Kode9 unveils new Burial music (maybe) at Brainfeeder Sessions
Predictably, questions as to what exactly Kode9 played Sunday night remain unanswered. When pressed further, Adam Stover (who organized the night along with his Brainfeeder brethren, the producer Flying Lotus) said the new material is “possibly for several different projects. I’m not sure in what form they’d be released, or even their names. Kode9 keeps almost all the information to himself.” Which is probably for the best. The only thing we can be sure of is that what Goodman played to the audience was one of the most thrilling 45-minute DJ sets in recent memory.
With musicians often reduced to self-caricature through nonstop coverage, Burial stands in stark contrast to the media-saturated Internet Age. The music world’s closest cognate to graffiti artist Banksy (and for my money, far more worthy of the hype), Burial’s blend of 2-Step, Dub, Garage, drum 'n’ bass, the grainy crackle of UK pirate radio, and the violet skies and cold corrosive rain of London, maintains a quality that summons vanished worlds, and offers hazy revelations that arrive in the ashtray hours of a gray dawn. Listening to Burial has always felt like being in on a conspiracy, and that was precisely the mood conjured at the Downtown Independent, with the lights dimmed and the only visual on the screen being the mercury-colored flicker of the Hyperdub logo.
The closest comparison for the new tracks is the “Moth/Wolf Cub” 12" that Burial did last year with his old schoolmate Four Tet. Yet though those tracks seemed content with crafting a gorgeous minimalism, Burial’s new material seemed to have grander aspirations. Epic would be the wrong word -- this music still retains the smoked-out bedroom melancholy of “Untrue,” the album that earned Burial (real name: William Bevan) a nomination for the 2008 Mercury Prize. But they had a symphonic quality previously alien to his trademark blend of disembodied R&B samples and slashing bayonet drum patterns. It was unmistakably Burial; the slurring rainstorm effects and plaintive wails remained omnipresent. But where his early works seemed like a mosaic of moods, his new material felt more scattered -- as though he’d evolved beyond bottling a particular moment in favor of distilling a kaleidoscope of emotion into a fully formed four-minute suite.
Drums beat like fractured clocks, with the glass cracked but the chronometer keeping perfect time. Skittering piano glissandi. Human voices filtered through computers seemed to possess a raw distorted humanism belying the synthetic distortions. Set against the dark canvas of the flickering film screen, they suggested a London filled with tar-smoke, stained glass and a graffiti-stained Underground. The break beats possessed a necromantic quality, levitating and then darting in a dozen directions full of glowing light and alien swiftness.

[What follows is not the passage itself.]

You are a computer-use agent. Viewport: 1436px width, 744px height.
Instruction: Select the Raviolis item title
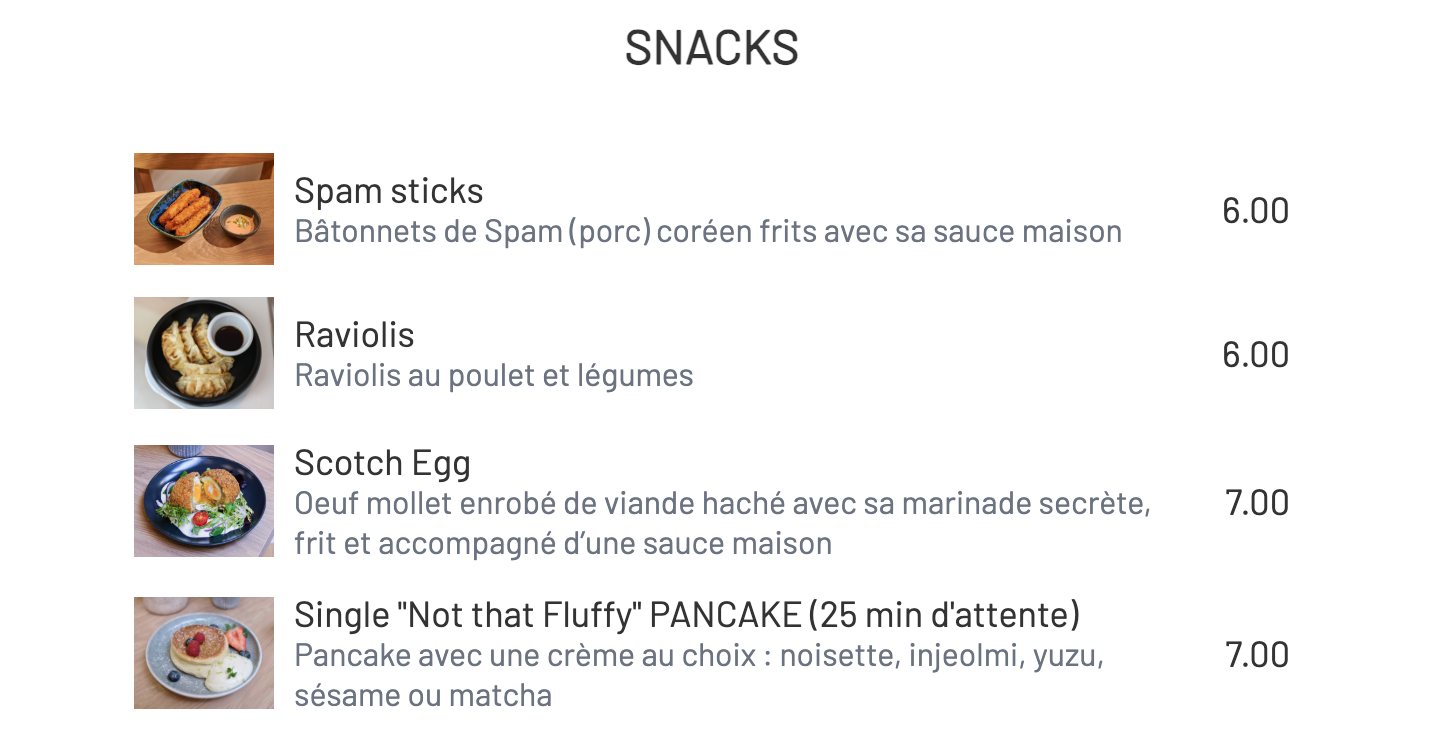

The experience felt otherworldly -- as though we were being let in on a secret. In a landscape where the listening experience is too frequently funneled through a system of binary numbers and tinny computer speakers, hearing the new Burial material on a booming system surrounded by kindred spirits engendered an increasingly rare sense of mystery and magic. The sort of thing you thought had died a long time ago. Which would be fitting for a man who goes by the name Burial.